“Vês! Ninguém assistiu ao formidável
Enterro de tua última quimera.
Somente a Ingratidão – esta pantera –
Foi tua companheira inseparável!” Augusto dos Anjos
Detrás das neblinas, perde-se de vista o horizonte, um carneiro é sacrificado em nome do Pai, um velho conduz o rebanho com o cajado, feito de madeira, arame, esculpido por mãos comidas por rugas e outros animais que vêm a ter sabedoria pelas profecias dele: o homem.
O homem é desde os primórdios o mais inteligente de todos os animais, e de longe o menos sabido. A intuição conservada nos seres puros perdeu-se com a progressão dos anos, meses, milênios, pouco restou do que havia de lúdico, frutífero, ingênuo.
Com dois pedaços de bambu inúteis e macilentos, constrói-se calmamente, ao labor das horas, despido da pressa dos compromissos, um instrumento. Ignora-se a conotação funcionalista que esta palavra possa gerar em mentes distraidamente antológicas, vindas da neurociência, prontas.
No pasto, a incompletude une-se ao incomum e dá-nos: uma viola de harpas, pandas roendo bambus e deles extraindo: música. Hortaliça, tomate, banana: frutas. Como a música, sustentam alguma coisa, sim, sustentam, é preciso alimentar-se por uma necessidade básica, primária.
Após saciar-se é que se entra em contato com o núcleo duro, rígido, inviolável. Aprecia-se, degusta-se, cava-se com patas lambuzadas o espaço para o prazer da gula, o pecado da: música-fruta-música. Cai uma casca vermelha de tomate, a serpentina amarela da banana, os fios verdes das hortaliças amargas: que divertem, reagem, refratam os aplausos vindos de baixo.
E Zé Ramalho, no alto, no pico, no cume da montanha, na ponta do morro negro, no gelo do iceberg. O homem sábio, de olhos pequenos, fechados, grande nariz arroxeado, marcas dos tempos cravando funduras no rosto: este nada exibe de cansaço, é coragem, cortejo, candura. O mais doce dos homens da Terra é um castiçal aceso com muitas velas: acesas, apagadas, tremem.
No chão, um desenho de giz é carcomido pela chuva, não ácida, mas transbordante. Uma mulher, também no chão, ajoelhada, deixa-se enovelar pelo frevo como um macio cafuné por entre cabelos cacheados. O avô, não de muitos, mas de todos, embarca na asa de uma águia e desprende-se de onde os outros estão. Mesmo o homem do espelho, o messias, Zé Ramalho, olha para o além. Olhamos com ele, sorrimos, e lembramos tristes. Da condição humana.
Raphael Vidigal
13 Comentários
Ahhhhhhhhhh…
achei muito bom!!!!!!!
Só tem que ter um conhecimento prévio das músicas… acho que dá pra fazer um com os trechos das músicas e a história de vida dele também.
Mas achei sensacional!!!
E muito viajado ter um “panda” no meio de tudo… heuehueheuheuh
O final fecha com chave de ouro! “Zé Ramalho, olha para o além. Olhamos com ele, sorrimos, e lembramos tristes. Da condição humana.”
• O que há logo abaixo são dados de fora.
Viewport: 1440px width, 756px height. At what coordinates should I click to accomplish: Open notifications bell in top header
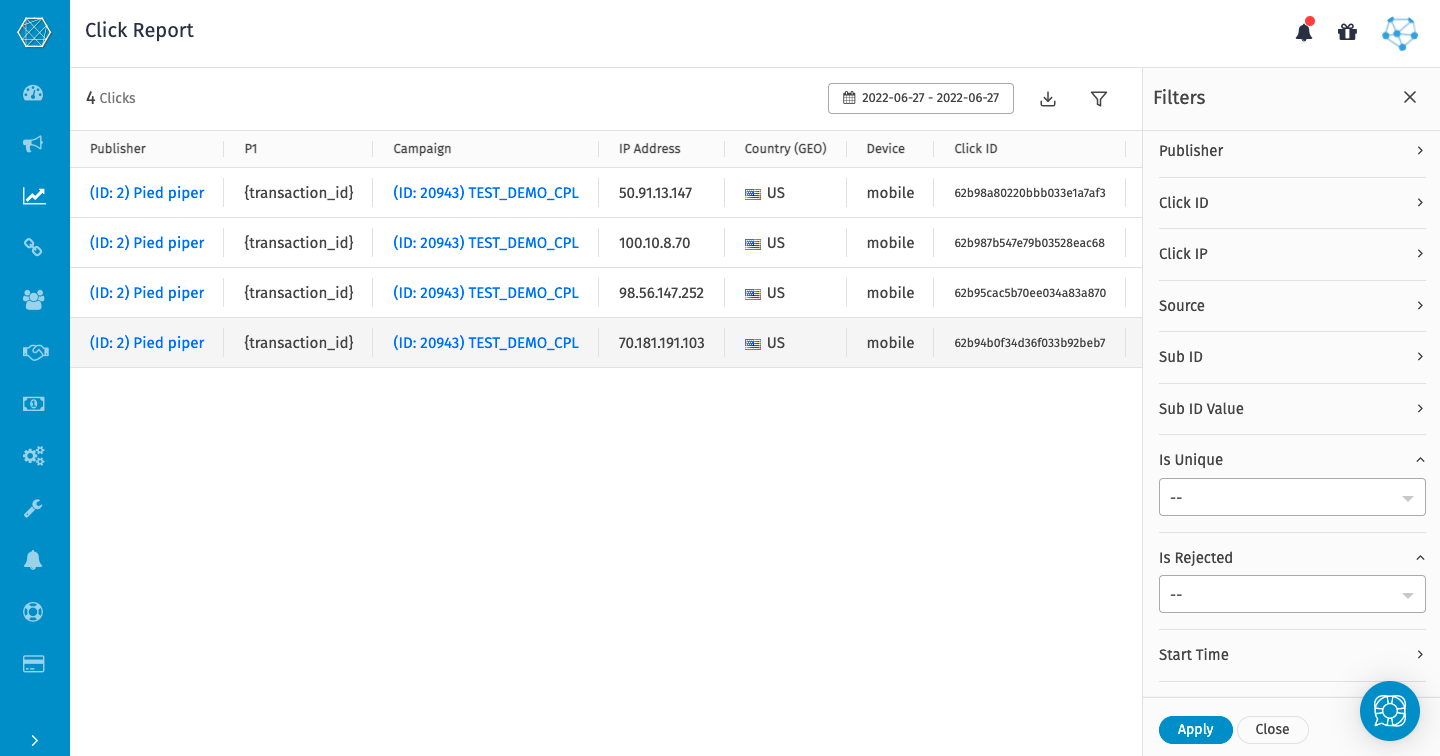1304,32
Adoro Zé Ramalho…..Mandou bem Vidi….
Para quem gosta! Sensacional o texto.
Excelente!
Zé! REI! =] Sem mais! rsrsrsrs
Que voz de trovão!!! É o máximo!!! Adoro Zé, desde sempre..rsrs
Assisti recentemente um filme-documentário sobre a vida dele no Canal Brasil…Muito bom, ele contando sua própria história, ex-estudante de medicina…
pude sentir que o Zé é Zen! rsrs Tranquilo e realista tbm. Foi em busca dos sonhos, curte a família e segue cantando muito bem!
Maravilha Rapha….maravilha… muito lindo… Grande Mestre Zé.
Noooooooó.
O que marca nas músicas do Zé mais que tudo é o simbolismo. Você mostrou isso de uma forma maravilhosa.
a música, o compositor e o grande intérprete ( e de quebra um poeta)! Adorei o texto e a dica!